Extract:
______________________________
SebKrantz / collapse

Advanced and Fast Data Transformation in R
https://sebkrantz.github.io/collapse/
Other
658 stars 35 forks source link

feedback about JSS/arxiv paper #620

Open tdhock opened 3 months ago

tdhock commented 3 months ago

Hi @SebKrantz I read your paper about collapse, https://arxiv.org/pdf/2403.05038 and here are some comments/questions that are meant to help improve the paper (as in peer review).

Section 9 (Benchmark) does comparative timings, each for a single data size: m <- matrix(rnorm(1e7), ncol = 1000) Whereas this approach is simple to implement, it has two drawbacks (1) it is difficult/impossible to for others to reproduce the exact timings on other CPUs, and (2) it may hide important details about the asymptotic properties of the approach. (asymptotic means when N is very large, does the code take time which is linear, log-linear, quadratic, in N?) I think it would be much more convincing if you did asymptotic analysis, plotting time versus data size N, which resolves both issues. You could use my atime package which makes it easy to do such analyses, for example from https://tdhock.github.io/blog/2024/collapse-reshape/ atime-wide-1 the figure above shows that collapse is faster than alternatives in terms of absolute computation time, but it also shows a difference in slope between the methods, which implies a different complexity class, which is estimated in the figure below: atime-wide-refs-1 the figure above shows that, for the top panels (kilobytes), the black empirical timing lines are aligned with the violet N reference lines, suggesting O(N) memory complexity. For the bottom panels (seconds), the references suggest linear time, O(N), for data.table and log-linear time, O(N log N) for the others, which is a more complete description of the different approaches. Moreover, identifying these asymptotic complexity class differences suggests a clear avenue for improving the performance of the code (change the underlying algorithm to avoid a sort).

Also I see that your paper discusses reshaping in section 5.2 (Pivots), but does not cite my nc paper, which discusses similar approaches to wide-to-long data reshaping, https://journal.r-project.org/archive/2021/RJ-2021-029/index.html including the Table 1 which is reproduced below, showing details about features implemented in different functions. image I think your paper would benefit by adding an analogous table, which would highlight the new features which you propose in collapse, and would explain which of those features are present/absent in previous work.
______________________________
Record excerpts:
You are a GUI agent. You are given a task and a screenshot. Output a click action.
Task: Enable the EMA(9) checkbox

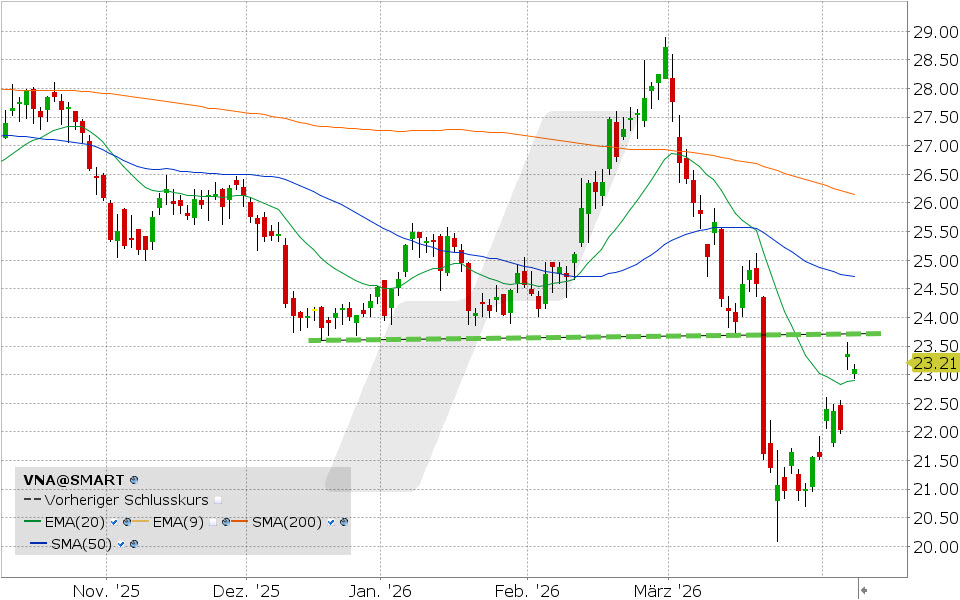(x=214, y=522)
______________________________
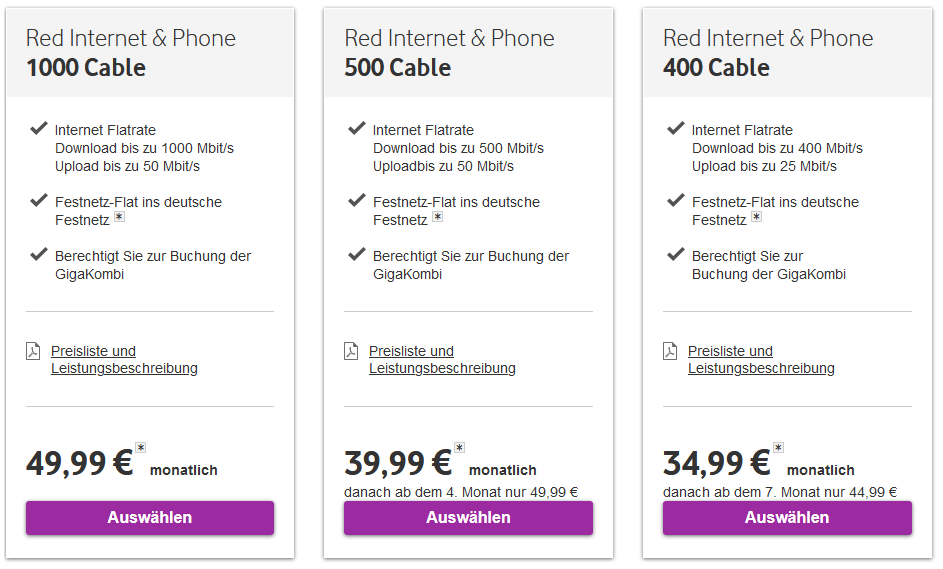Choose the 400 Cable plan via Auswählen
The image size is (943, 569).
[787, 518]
______________________________
List of tasks:
• 1. Print the stretch of the feedback thread from "Also I see that" through "in previous work.".
• 2. In the feedback thread, which package does the commenter suggest for doing the asymptotic timing analysis?
The material is independent of the feedback thread.

Written answers:
• 1.
Also I see that your paper discusses reshaping in section 5.2 (Pivots), but does not cite my nc paper, which discusses similar approaches to wide-to-long data reshaping, https://journal.r-project.org/archive/2021/RJ-2021-029/index.html including the Table 1 which is reproduced below, showing details about features implemented in different functions. image I think your paper would benefit by adding an analogous table, which would highlight the new features which you propose in collapse, and would explain which of those features are present/absent in previous work.

• 2. The commenter's own atime package.